Alex is currently deep into rural Idaho, and I, having no doubt too extensive a knowledge of such an obscure and distant place for any reasonable 22 year old, gave him objectively fantastic directions to an extraordinarily scenic hotspring.

In the background of the shop now plays Torren Martyn’s ‘Calypte’ — a soon to be iconic surf film. In it he traverses all of Southeast Asia with his then-girlfriend now mother-of-his-child in pursuit of surf of any decent caliber, all under the guise of helping his father move his sailboat from one port to another.

That seems like a just life to me.

But I truly fear the opposite; docility. It seems inevitable among men — how do all of these stories end? ‘Well, all the wild adventures ended at 25…or 30…’

That was the story from the older gentleman who just left the shop. Telling me stories of some undiscovered break he used to surf (Trestles…) in his youth . . . but that was his youth. While I can see so much benefit to a sure home, and steady schooling, and a predictable dinner schedule, I would hold myself in such low regard should I trade this deep seated longing for a life relatively long but more importantly full of adventure for something… much more mundane.

One sunrise from the Mueller Hut, Aoraki, New Zealand — most only spend one night, we spent two.

I am reminded of Chris Burkard, a world renowned photographer, who once, years ago, posted on Instagram of he and his two sons bikepacking through some part of California — one frame, swimming in deep, fast flowing swimming holes, next frame sipping a stagnant puddle through a lifestrpaw. The taste was, as far as I could tell, atrocious.
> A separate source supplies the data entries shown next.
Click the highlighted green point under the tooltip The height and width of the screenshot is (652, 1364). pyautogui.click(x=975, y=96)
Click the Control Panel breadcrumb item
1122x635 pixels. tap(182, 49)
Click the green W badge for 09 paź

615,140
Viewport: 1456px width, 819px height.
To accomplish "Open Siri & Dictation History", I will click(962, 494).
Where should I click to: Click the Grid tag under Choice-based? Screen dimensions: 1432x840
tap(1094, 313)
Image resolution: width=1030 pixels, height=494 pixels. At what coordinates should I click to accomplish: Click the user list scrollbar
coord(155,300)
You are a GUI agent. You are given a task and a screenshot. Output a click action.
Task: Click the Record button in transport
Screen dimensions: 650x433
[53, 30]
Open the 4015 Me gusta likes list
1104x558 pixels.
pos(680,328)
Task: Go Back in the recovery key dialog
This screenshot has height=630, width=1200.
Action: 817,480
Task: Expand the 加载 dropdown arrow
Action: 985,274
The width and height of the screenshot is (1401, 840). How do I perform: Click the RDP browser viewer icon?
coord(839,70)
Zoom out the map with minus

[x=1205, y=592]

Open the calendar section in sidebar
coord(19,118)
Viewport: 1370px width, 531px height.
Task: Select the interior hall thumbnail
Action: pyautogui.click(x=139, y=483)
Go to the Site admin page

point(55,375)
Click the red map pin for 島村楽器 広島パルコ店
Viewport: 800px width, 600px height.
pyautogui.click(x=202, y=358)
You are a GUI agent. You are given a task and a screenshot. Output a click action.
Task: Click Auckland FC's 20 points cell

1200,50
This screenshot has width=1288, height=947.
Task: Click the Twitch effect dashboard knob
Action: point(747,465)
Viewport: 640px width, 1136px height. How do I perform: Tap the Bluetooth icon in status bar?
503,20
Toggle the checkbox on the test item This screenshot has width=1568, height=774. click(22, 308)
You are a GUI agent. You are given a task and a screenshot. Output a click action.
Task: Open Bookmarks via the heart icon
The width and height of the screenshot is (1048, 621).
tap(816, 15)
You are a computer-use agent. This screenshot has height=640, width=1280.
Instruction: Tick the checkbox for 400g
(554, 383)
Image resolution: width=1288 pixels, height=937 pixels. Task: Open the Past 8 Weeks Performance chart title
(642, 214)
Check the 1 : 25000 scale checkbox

But that life, which of course I am idealizing right now, of endless adventure is an ideal I hope to not only never forget, but eventually achieve. Perhaps beginning a marriage not with a 2 week honeymoon in Cancun but rather 2 years on the road, or should I be a man of such intense merit, raise kids who rather than take the yellow bus from street corner to classroom instead, should the sun protrude from the clouds, leap from homeschooling to run barefoot into a stream, or if I am to become blessed enough, may swim in the Tasman or the Bearing and then rinse under a waterfall only accessible at low tide, that drains into the very sea in which I have discovered portions of myself.

Evidently this is no easy feat. Of everyone I have ever come across on the planet, only two I know of have achieved that which I am now recognizing as a desire: the aforementioned Burkard, and William Finnegan, staff writer at The New Yorker who authored ‘Barbarian Days: A Surfling Life’ which is the greatest documenting of the lifestyle I now humbly request from God.